Is sickle cell disease linked to falls?
CMU researcher says the inner ear can provide answers
The road to answering whether people with sickle cell disease fall more frequently leads to the inner ear, according to a Central Michigan University researcher.
Sickle cell disease is an umbrella term to describe a range of inherited blood disorders that cause red blood cells to bend into the shape of a sickle blade. These cells are hard, sticky and die early. They also can clog small blood vessels. That can lead to a range of complications.
One of them is hearing loss, said Dawn Nelson, a faculty member in the Department of Communication Sciences and Disorders. The parts of the inner ear related to hearing share structures, fluid and blood vessels with the those that control balance.
That raised the question of whether there was a connection between sickle cell-related hearing loss and dizziness. It was a question Nelson raised at a sickle cell disease conference.
She remembered asking the attendees, “How many of you have hearing loss?” More than half raised their hands. She followed up with, “How many of you have dizziness?” Again, more than half raised their hands.
Nelson started gathering data a couple of years later through a self-assessment survey. The survey asked about dizziness and falling. Responses pointed to an increased rate of both among people with sickle cell disease.

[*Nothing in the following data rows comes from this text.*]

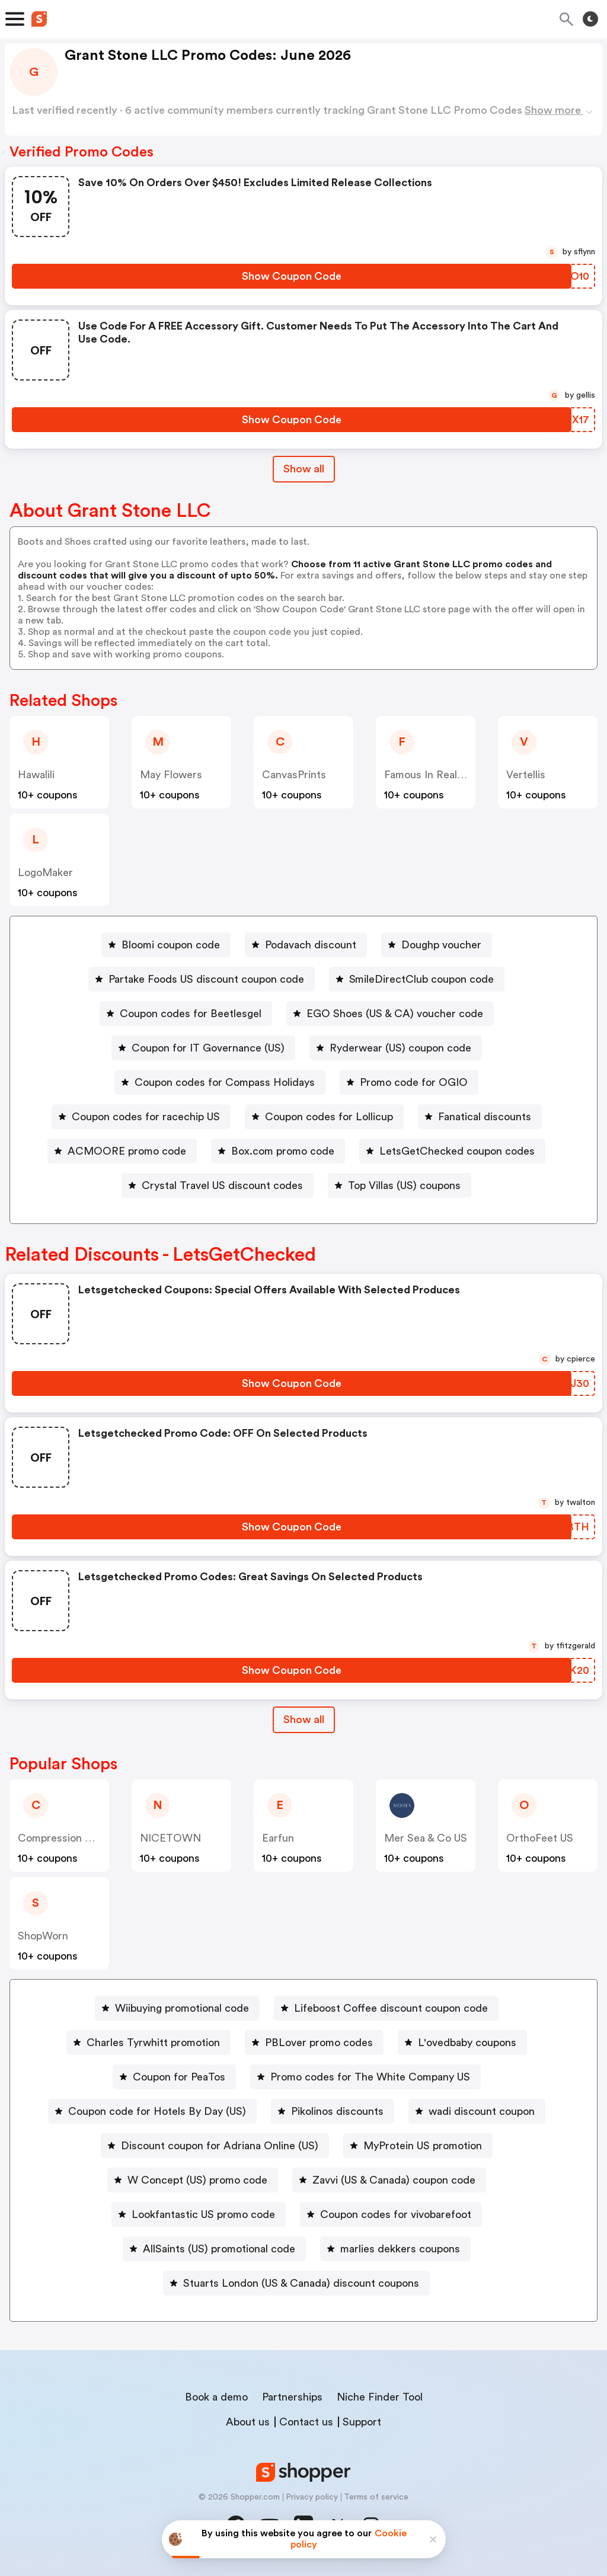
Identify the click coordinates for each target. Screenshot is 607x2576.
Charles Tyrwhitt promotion (153, 2042)
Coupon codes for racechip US (146, 1116)
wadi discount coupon (482, 2111)
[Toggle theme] (590, 19)
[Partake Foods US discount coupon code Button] (201, 979)
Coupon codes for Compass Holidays (225, 1082)
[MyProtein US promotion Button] (418, 2145)
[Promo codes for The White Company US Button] (365, 2076)
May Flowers (171, 774)
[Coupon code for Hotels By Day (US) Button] (152, 2111)
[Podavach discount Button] (306, 944)
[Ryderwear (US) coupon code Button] (395, 1047)
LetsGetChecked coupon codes (457, 1151)
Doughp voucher (441, 944)
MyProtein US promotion (422, 2145)
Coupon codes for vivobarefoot (395, 2214)
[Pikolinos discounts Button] (332, 2111)
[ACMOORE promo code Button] (122, 1151)
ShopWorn (43, 1936)
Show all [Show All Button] (303, 469)
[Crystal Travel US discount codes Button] (218, 1185)
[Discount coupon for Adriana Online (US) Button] (215, 2145)
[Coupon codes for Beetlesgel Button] (186, 1013)
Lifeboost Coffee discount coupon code (391, 2008)
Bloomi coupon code (171, 944)
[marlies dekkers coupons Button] (395, 2248)
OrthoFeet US (539, 1838)
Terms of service (376, 2497)
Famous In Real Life (431, 774)
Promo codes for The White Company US (370, 2077)
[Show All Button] (304, 1719)
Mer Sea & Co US (425, 1838)
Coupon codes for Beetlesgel (190, 1013)
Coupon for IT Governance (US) (208, 1048)
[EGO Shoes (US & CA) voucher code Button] (390, 1013)
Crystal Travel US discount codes (222, 1185)
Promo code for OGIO (414, 1082)
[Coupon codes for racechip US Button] (141, 1116)
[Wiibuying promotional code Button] (177, 2008)
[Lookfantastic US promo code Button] (198, 2214)
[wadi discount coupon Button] (476, 2111)
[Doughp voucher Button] (436, 944)
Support (362, 2422)
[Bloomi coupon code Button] (166, 944)
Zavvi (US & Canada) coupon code (393, 2180)
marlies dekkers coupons (400, 2248)
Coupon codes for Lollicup (329, 1116)
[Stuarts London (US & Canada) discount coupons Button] (296, 2283)
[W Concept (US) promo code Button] (192, 2180)
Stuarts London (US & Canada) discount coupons (301, 2283)
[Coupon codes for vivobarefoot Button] (391, 2214)
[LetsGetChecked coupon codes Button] (452, 1151)
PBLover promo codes (319, 2042)
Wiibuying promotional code (182, 2008)
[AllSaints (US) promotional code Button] (214, 2248)
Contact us (306, 2422)
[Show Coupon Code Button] (291, 276)
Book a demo (216, 2397)
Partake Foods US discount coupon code (206, 979)
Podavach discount (310, 944)
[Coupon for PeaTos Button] (174, 2076)
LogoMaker (45, 872)
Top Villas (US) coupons (404, 1185)
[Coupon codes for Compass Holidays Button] (219, 1082)
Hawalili (36, 774)
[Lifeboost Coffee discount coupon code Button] (386, 2008)
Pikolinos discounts (337, 2111)
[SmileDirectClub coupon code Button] (416, 979)
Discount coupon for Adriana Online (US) (219, 2145)
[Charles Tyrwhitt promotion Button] (148, 2042)
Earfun (278, 1838)
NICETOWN (170, 1838)
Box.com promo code (282, 1151)
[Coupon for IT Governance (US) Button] (203, 1047)
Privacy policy (312, 2497)
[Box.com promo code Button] (278, 1151)
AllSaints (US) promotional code (219, 2248)
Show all (303, 1719)
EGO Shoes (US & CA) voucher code (394, 1013)
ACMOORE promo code (127, 1151)
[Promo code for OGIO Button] (409, 1082)
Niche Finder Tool (380, 2397)
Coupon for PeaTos (179, 2077)
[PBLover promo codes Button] (314, 2042)
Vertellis (525, 774)
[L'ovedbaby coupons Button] (462, 2042)
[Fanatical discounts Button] (480, 1116)
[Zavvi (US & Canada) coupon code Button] (389, 2180)
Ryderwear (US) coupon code (400, 1048)
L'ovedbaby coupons (467, 2042)
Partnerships (292, 2397)
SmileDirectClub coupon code (421, 979)
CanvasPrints (294, 774)
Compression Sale (61, 1838)
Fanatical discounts (484, 1116)
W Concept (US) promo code (197, 2180)
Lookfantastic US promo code (203, 2214)
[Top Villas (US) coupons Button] (399, 1185)
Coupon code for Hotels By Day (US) (157, 2111)
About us (248, 2422)
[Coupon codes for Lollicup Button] (324, 1116)
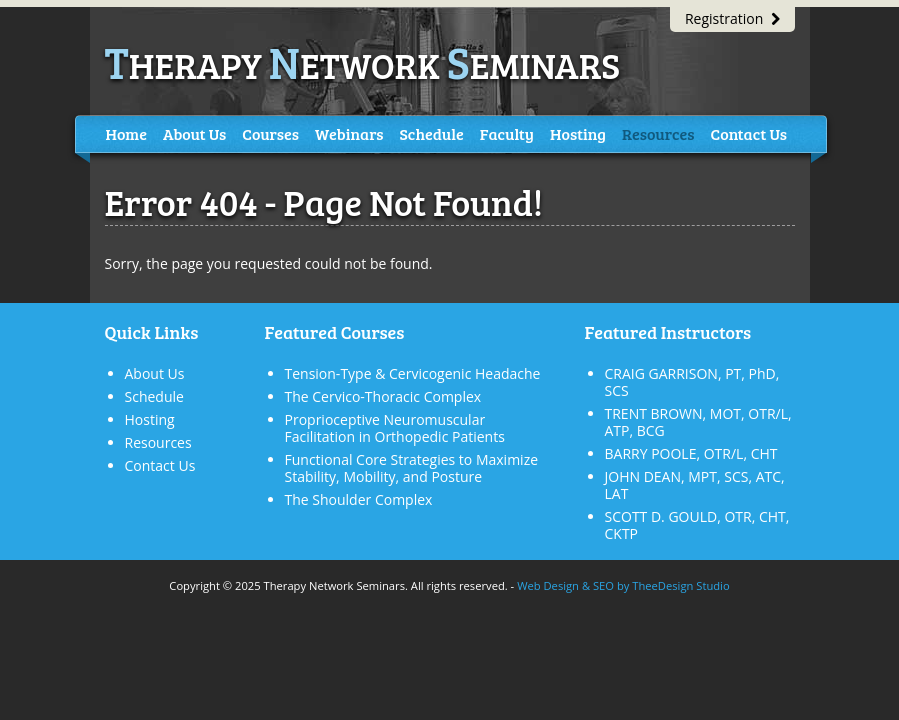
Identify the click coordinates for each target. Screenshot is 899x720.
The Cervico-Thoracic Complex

The self-assessment surveys only sought to connect sickle cell disease to increased rates of dizziness and falling, not explain why. Nelson said she wants to know if sickle cell disease damages the inner ear.

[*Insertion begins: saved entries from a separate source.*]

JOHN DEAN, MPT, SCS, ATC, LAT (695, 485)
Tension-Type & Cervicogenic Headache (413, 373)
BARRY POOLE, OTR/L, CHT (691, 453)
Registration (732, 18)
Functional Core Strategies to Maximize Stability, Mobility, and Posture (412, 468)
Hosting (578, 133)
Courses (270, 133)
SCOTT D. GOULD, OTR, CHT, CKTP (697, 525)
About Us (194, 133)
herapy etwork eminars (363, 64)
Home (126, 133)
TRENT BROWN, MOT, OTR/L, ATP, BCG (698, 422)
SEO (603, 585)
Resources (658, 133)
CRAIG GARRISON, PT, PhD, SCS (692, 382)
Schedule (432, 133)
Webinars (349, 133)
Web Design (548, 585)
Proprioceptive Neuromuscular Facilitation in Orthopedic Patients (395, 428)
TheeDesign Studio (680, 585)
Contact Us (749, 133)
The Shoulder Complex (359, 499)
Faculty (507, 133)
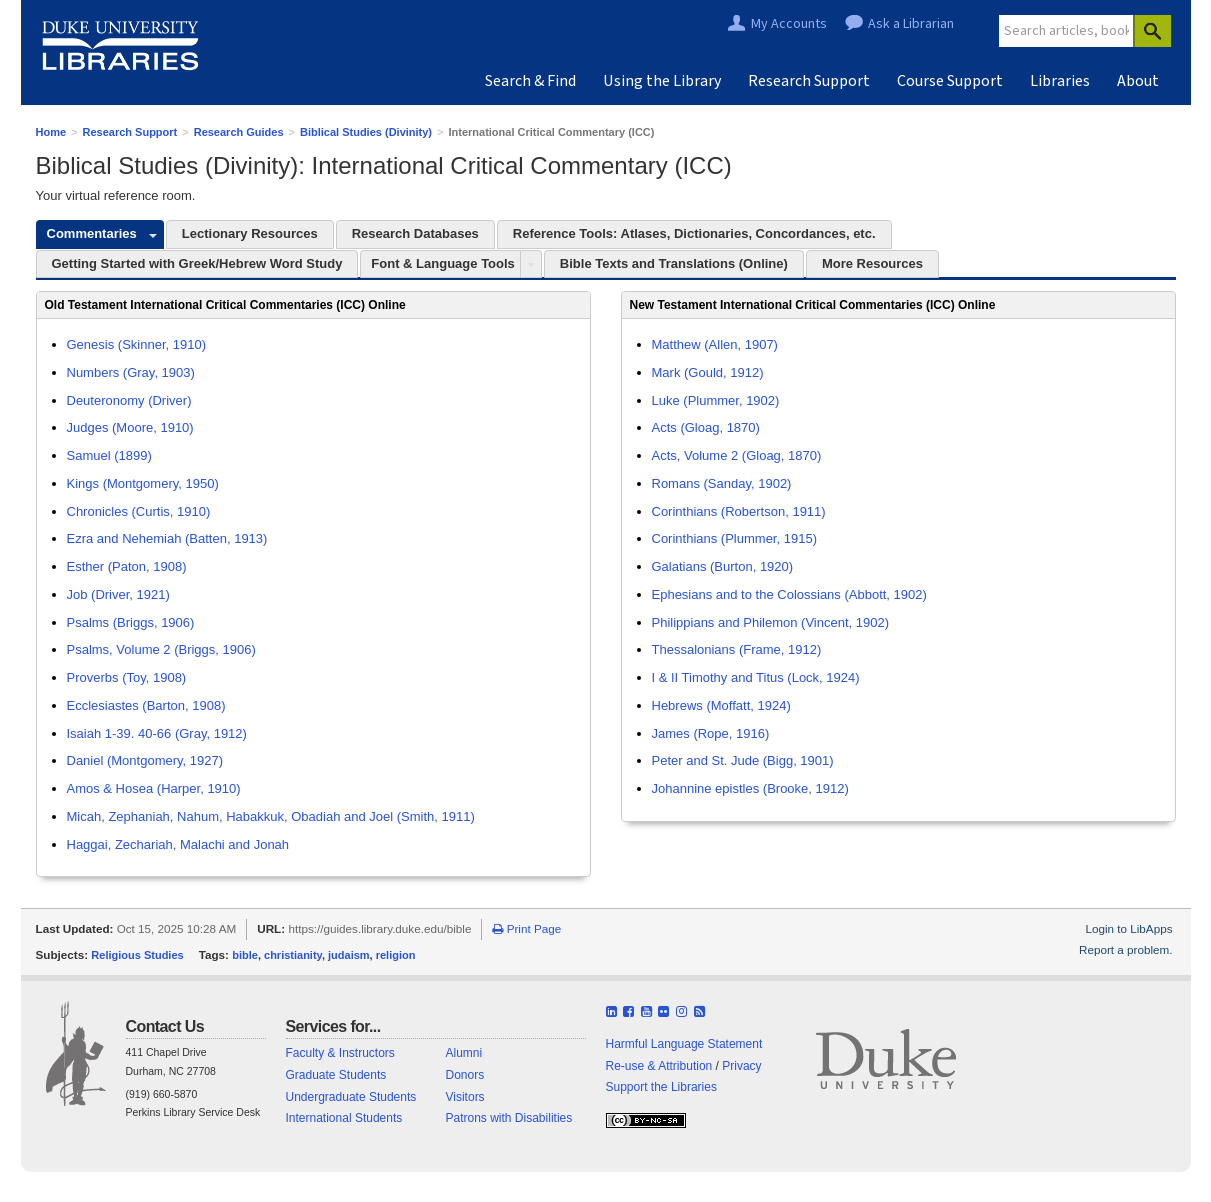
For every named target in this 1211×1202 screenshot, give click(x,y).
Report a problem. (1126, 949)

There are several ways it could, including depriving its centers of hearing and balance of blood. A blockage of just seconds can cause permanent damage, she said.
On the other hand, many respondents also said they also experienced numb feet, she said. That could provide a partial explanation.
What the surveys told her was enough to take the next step, collecting clinical data. Nelson has partnered with researchers at Johns Hopkins and the University of Michigan to gather data from people seeking treatment for the symptoms of sickle cell disease.
In addition to asking self-assessment questions, they are testing patients to see if they can connect their sickle cell disease to damage in the ear, she said. It’s not a certain proposition because some of the components are microscopic.
It’s likely to take several years to establish a firm link between increased falls by people with sickle cell disease and damage to the ear, she said. There is one place where Nelson said her research can yield immediate benefit. It can help attack stigma associated with sickle cell disease.
One of the things they discovered from the self-assessment surveys is that a good many respondents were educated, earned comfortable salaries, and had health insurance but didn’t seek medical care for their sickle cell disease.
Sickle cell disease occurs predominantly in people of color, Nelson said. Most people who inherit it currently live in Africa, although there are substantial numbers of people with it who live in the Middle East and parts of the Mediterranean Basin.
There is a stigma to it that Nelson said she’d like to see degraded.
One piece of reducing sickle cell stigma was publishing the results of her research in a way that made it publicly available. Nelson said she did that with critical support from CMU’s Office of Research and Graduate Studies.